Limited Edition watches Baselworld 2015 Review
Wednesday - 19 August 2015
by Angus Davies, www.escapementmagazine.com
As many ladies will attest, to attend a soirée and bump into a fellow guest wearing an identical dress can result in a moment of flush-faced embarrassment. Some well-heeled ladies will avoid this social faux-pas by commissioning a unique couture creation. However, for the majority of women this latter option will prove financially elusive.
In a similar vein, the most affluent of watch collectors will commission bespoke creations with altitudinous pricing to match.

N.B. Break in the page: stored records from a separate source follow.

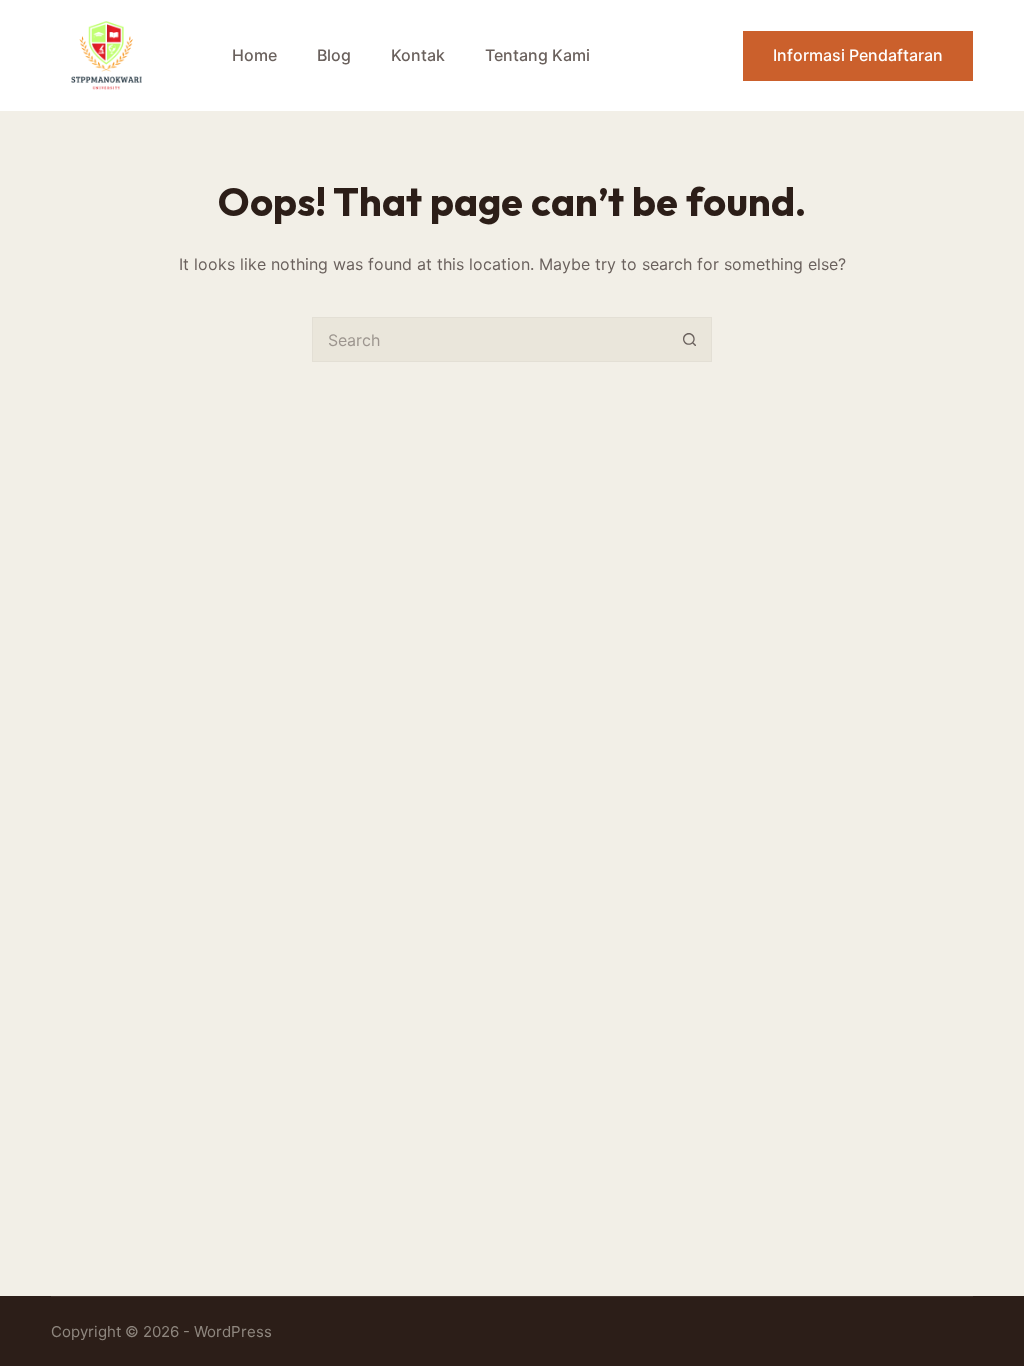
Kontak (418, 55)
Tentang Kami (537, 55)
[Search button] (689, 339)
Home (254, 55)
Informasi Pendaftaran (858, 55)
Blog (334, 55)
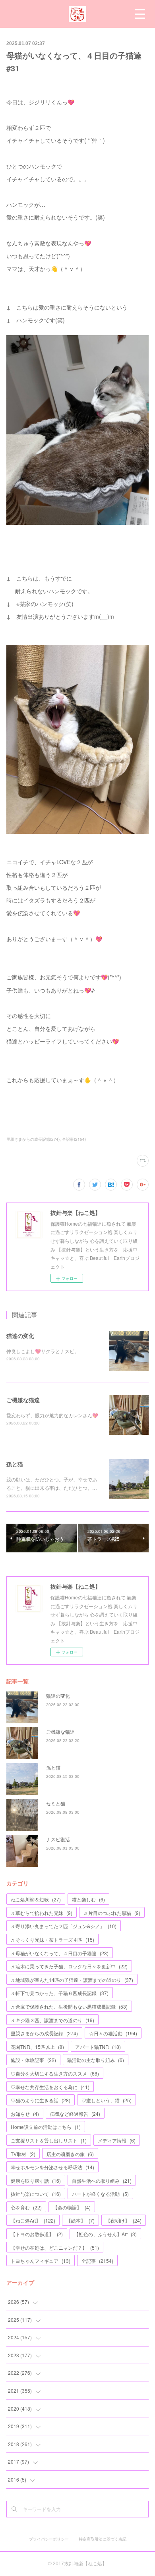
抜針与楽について (36, 2193)
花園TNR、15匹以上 (37, 2046)
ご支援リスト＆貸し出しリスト (49, 2140)
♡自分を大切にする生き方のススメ (55, 2073)
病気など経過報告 (75, 2113)
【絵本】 (80, 2220)
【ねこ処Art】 (33, 2220)
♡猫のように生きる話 (40, 2100)
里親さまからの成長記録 (44, 2033)
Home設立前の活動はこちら (46, 2126)
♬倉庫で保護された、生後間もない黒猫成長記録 (69, 2006)
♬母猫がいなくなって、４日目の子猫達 (59, 1953)
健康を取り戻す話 (36, 2180)
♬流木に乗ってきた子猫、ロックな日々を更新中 (69, 1966)
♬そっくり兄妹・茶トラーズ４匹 (52, 1939)
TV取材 (23, 2153)
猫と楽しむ (88, 1899)
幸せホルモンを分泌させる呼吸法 (52, 2167)
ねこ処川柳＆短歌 (36, 1899)
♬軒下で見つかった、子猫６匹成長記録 (59, 1992)
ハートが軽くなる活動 (100, 2193)
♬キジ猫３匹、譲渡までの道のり (52, 2020)
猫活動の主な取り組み (95, 2059)
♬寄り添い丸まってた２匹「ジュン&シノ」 (63, 1926)
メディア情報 (117, 2140)
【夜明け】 (123, 2220)
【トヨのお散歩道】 (37, 2234)
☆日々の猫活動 (113, 2033)
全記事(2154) (74, 1139)
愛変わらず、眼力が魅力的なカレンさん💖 (52, 1415)
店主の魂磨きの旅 (70, 2153)
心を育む (26, 2207)
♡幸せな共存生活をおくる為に (50, 2087)
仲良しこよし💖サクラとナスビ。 (42, 1351)
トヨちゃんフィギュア (40, 2260)
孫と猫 (14, 1464)
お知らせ (25, 2113)
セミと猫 (55, 1803)
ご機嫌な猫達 (23, 1400)
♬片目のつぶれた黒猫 (111, 1912)
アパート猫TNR (98, 2046)
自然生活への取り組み (102, 2180)
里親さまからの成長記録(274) (33, 1139)
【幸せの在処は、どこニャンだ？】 (55, 2247)
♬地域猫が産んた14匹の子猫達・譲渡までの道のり (72, 1979)
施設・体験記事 (33, 2059)
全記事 (97, 2260)
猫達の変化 (20, 1336)
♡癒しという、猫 (106, 2100)
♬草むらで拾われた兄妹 (41, 1912)
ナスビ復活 (58, 1839)
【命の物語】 (72, 2207)
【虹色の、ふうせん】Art (105, 2234)
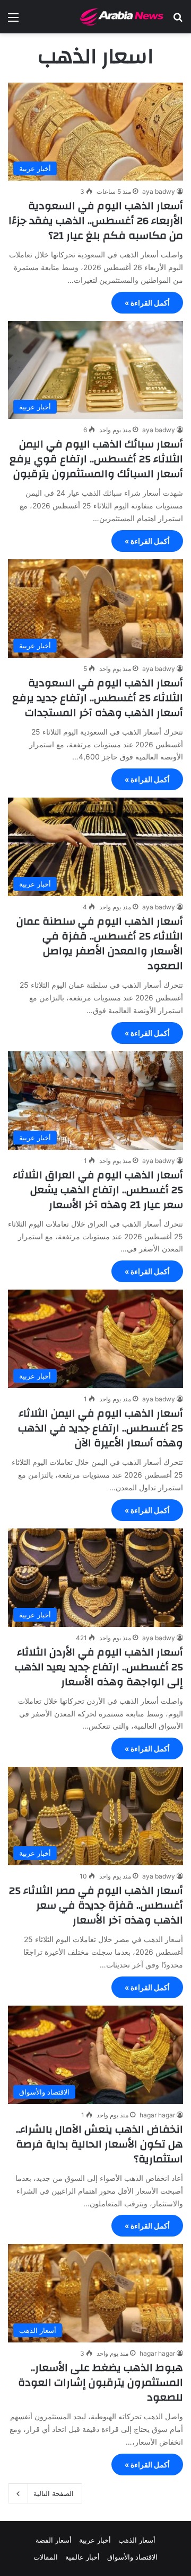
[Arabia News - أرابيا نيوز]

The majority of prospective purchasers of quality timepieces seek an off-the peg solution. These watches may well lack the exclusivity sought by the cognoscenti, but should prove more viable to those lacking an oligarch’s bank balance.
Interestingly though, there is the ‘third way’ available within the sphere of horology, namely the ‘limited edition’ watch. This particular category provides a tempting melange of fascinating timepieces, ranging from a limited series of half a dozen rare beauties to the more affordable propositions limited to, say, 2000 examples.
It is with the notion of ‘limited editions’ in mind, that I looked for some scarce delights at Baselworld among the multitude of new watches on display and selected a few personal favourites.
When it comes to creating a uniquely styled watch, the designer’s task to create an innovative shape is virtually impossible.
Throughout the history of watchmaking there have been numerous examples of different forms that transcended the ubiquitous circular shaped watch. For example Gérald Genta’s iconic Royal Oak model employed an octagonal case to spellbinding effect, attracting legions of admirers.
In recent times, the problem facing many ambitious watch designers is to successfully meet the increasingly challenging goal of innovating a watch that exhibits an unprecedented aesthetic.
In 2005, Bell & Ross created something quite unique with the release of its BR 01. This square watch resembled an aeronautical instrument and brimmed with modernity. The watch brand has gone on to release numerous variants of the BR 01 and subsequently launched a smaller version, the BR 03.
This year, Bell & Ross has created another intriguing new watch, the BR-X1 Skeleton Chronograph - Carbone Forgé, limited to only 250 pieces. It provides a fascinating fusion of high-tech materials.
The 45mm case is created from forged carbon. I have witnessed this material being manufactured and the process involves carbon fibres being placed in a mould, together with a type of resin, and subjected to heat and pressure. The result is an impervious material which features a smooth, dappled finish, proving both lightweight and strong.
Bell & Ross has fitted a ‘bumper’ surrounding the forged carbon case, presented in ceramic and rubber. It is this interesting mix of different materials which further differentiates the BR-X1 from many other watches.
The neoteric styling extends to the open-worked dial which reveals the date disc along with various wheels and jewels. The complex vista presented is fascinating and proves beguiling to examine at close quarters.
If your objective is to seek something a little different from the mainstream and don a timepiece which is different from those worn by the majority of watch buyers, then the Bell & Ross BR-X1 Skeleton Chronograph - Carbone Forgé may well be for you.